Peter Kippax

Personal information
- Full name: Frederick Peter Kippax
- Date of birth: 17 July 1922
- Place of birth: Burnley, England
- Date of death: 21 September 1987 (aged 65)
- Place of death: Lytham St Annes, England
- Position: Left winger

Senior career*
- Years: Team / Apps / (Gls)
- 1946–1948: Burnley / 32 / (6)
- 1948–1950: Liverpool / 1 / (0)
- 1950: Preston North End

International career
- 1948: Great Britain / 3 / (0)

= Peter Kippax (footballer) =

English footballer

Frederick Peter Kippax (17 July 1922 – 21 September 1987) was an English amateur footballer who played as a left winger.

==Career==
===Club career===
Having made wartime guest appearances for Charlton Athletic, Grimsby Town, Manchester United, West Ham United, Fulham, Liverpool, Hearts, and Hibernian during World War II, Kippax started his career in the Football League with Burnley, before moving to Liverpool in January 1949.

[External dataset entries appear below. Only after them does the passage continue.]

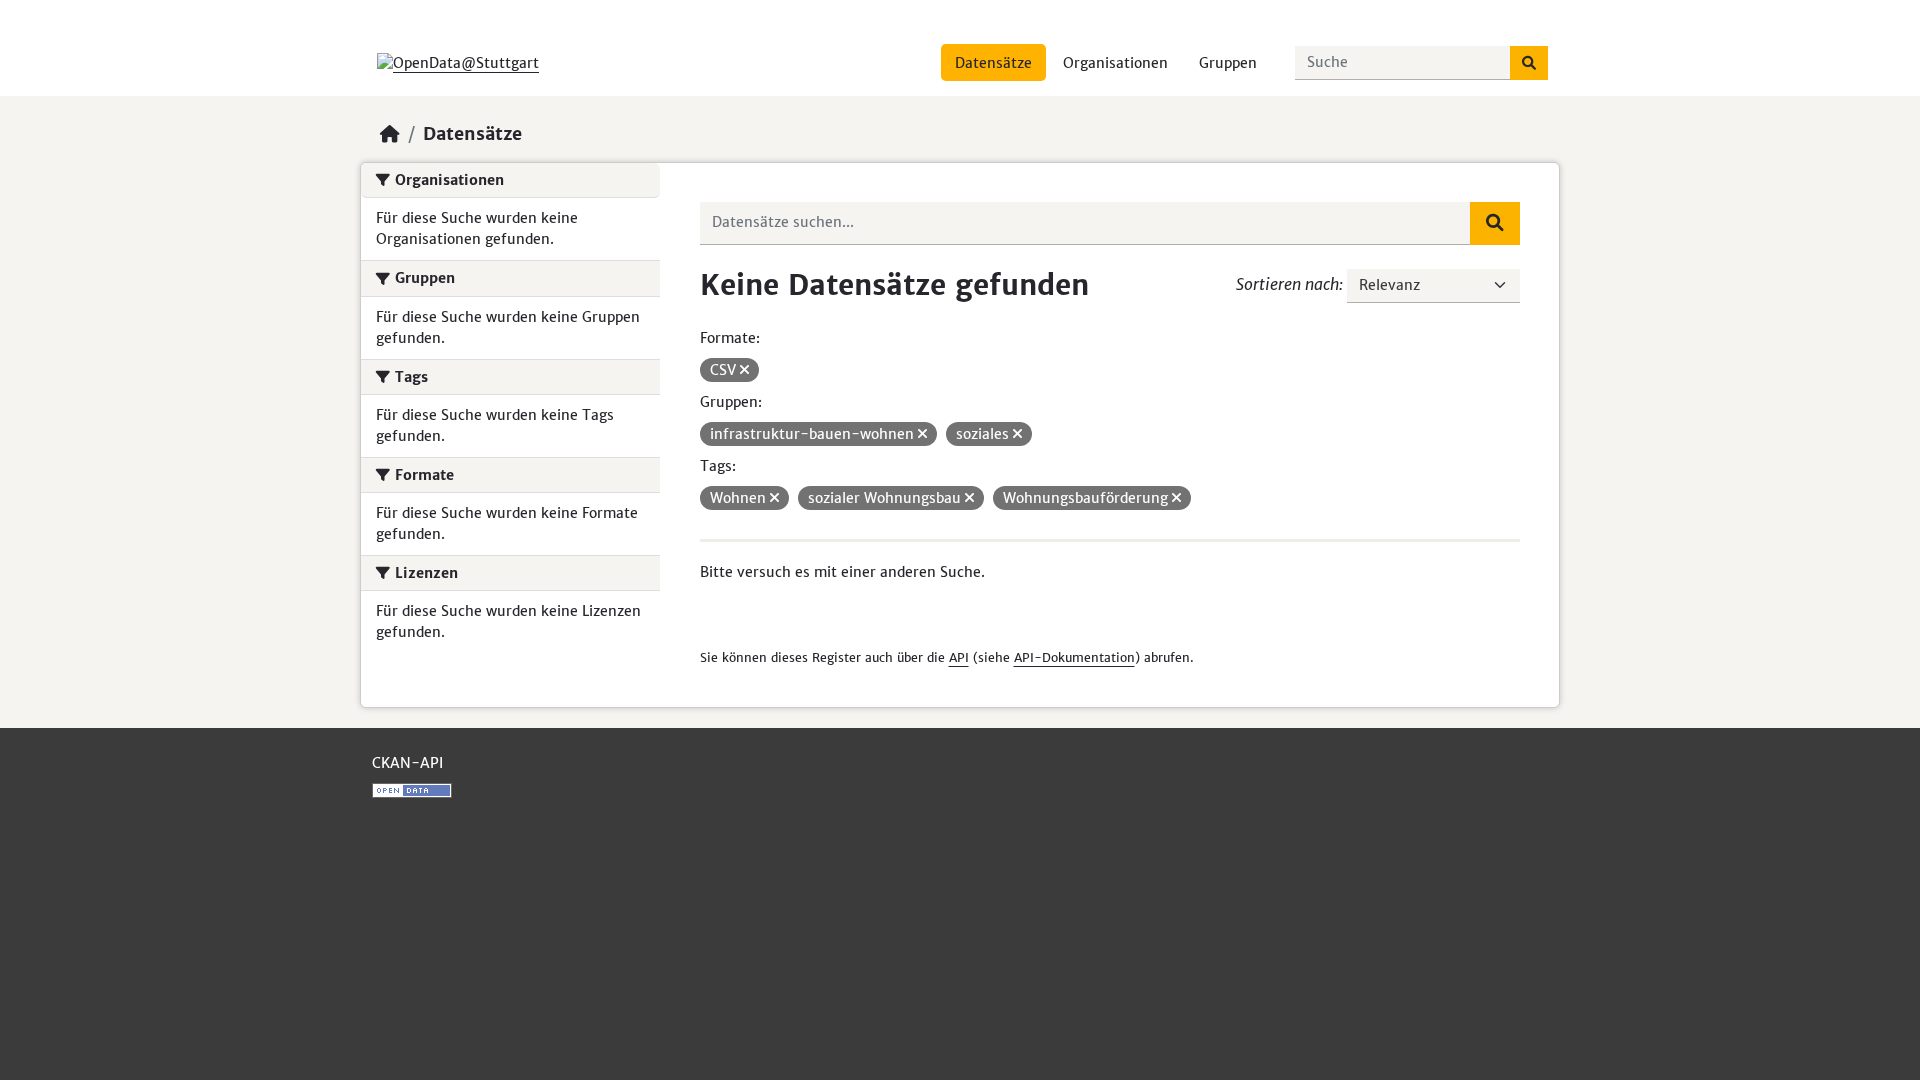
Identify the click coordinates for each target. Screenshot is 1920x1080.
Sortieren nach (1287, 284)
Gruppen (1228, 63)
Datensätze (993, 63)
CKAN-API (407, 763)
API (959, 657)
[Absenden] (1529, 63)
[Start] (390, 134)
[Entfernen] (744, 370)
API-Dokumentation (1074, 657)
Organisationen (1115, 63)
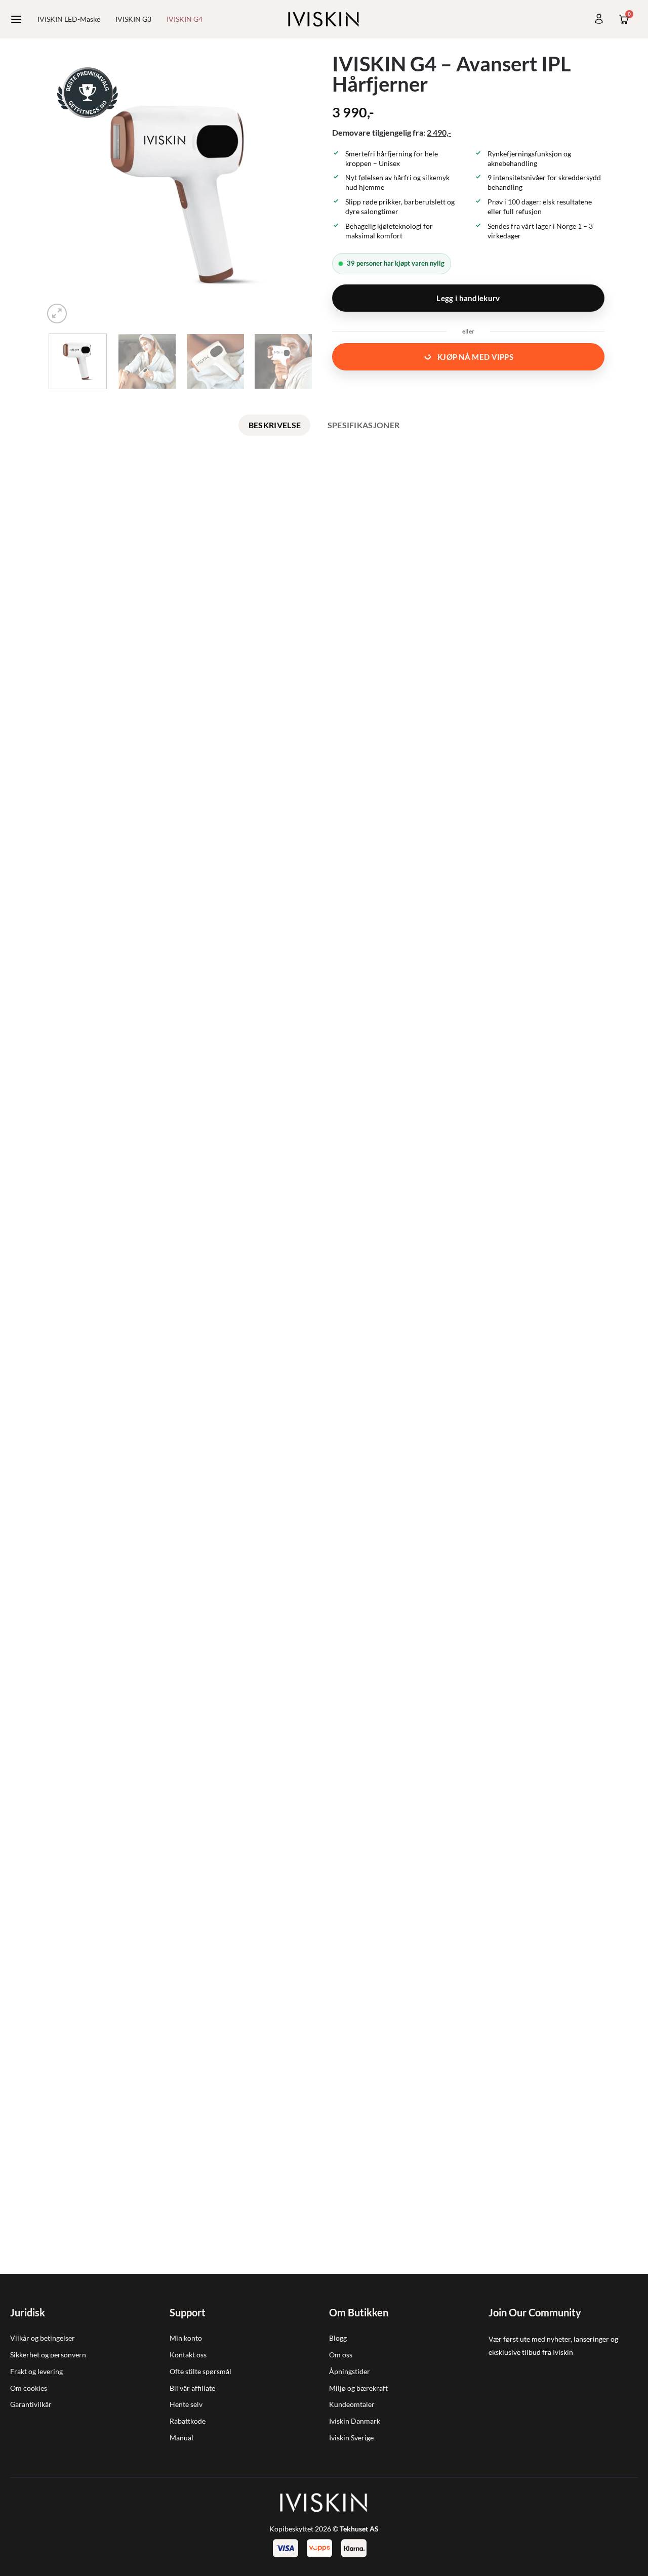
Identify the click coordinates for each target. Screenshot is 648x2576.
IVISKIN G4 (184, 19)
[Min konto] (599, 19)
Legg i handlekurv (468, 298)
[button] (57, 313)
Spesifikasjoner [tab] (364, 425)
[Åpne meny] (16, 19)
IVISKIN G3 (133, 19)
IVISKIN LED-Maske (68, 19)
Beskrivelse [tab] (275, 425)
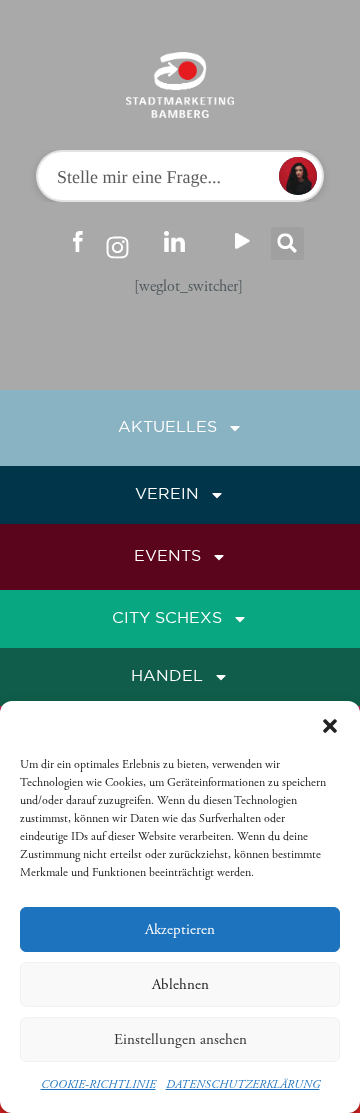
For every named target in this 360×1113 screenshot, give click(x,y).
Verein (167, 494)
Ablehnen (180, 984)
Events (167, 556)
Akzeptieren (180, 929)
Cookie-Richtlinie (98, 1084)
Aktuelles (167, 427)
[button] (330, 726)
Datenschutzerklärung (243, 1084)
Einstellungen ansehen (180, 1039)
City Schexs (167, 618)
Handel (167, 676)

Kippax made his Liverpool debut in a 1–0 win over Birmingham City on 12 March 1949; this was to be his only appearance for the club, before joining Preston North End in 1950.

He later played for Yorkshire Amateur until 1956.

===International career===
Kippax represented Great Britain at the 1948 Summer Olympics, featuring three times as the British side finished fourth.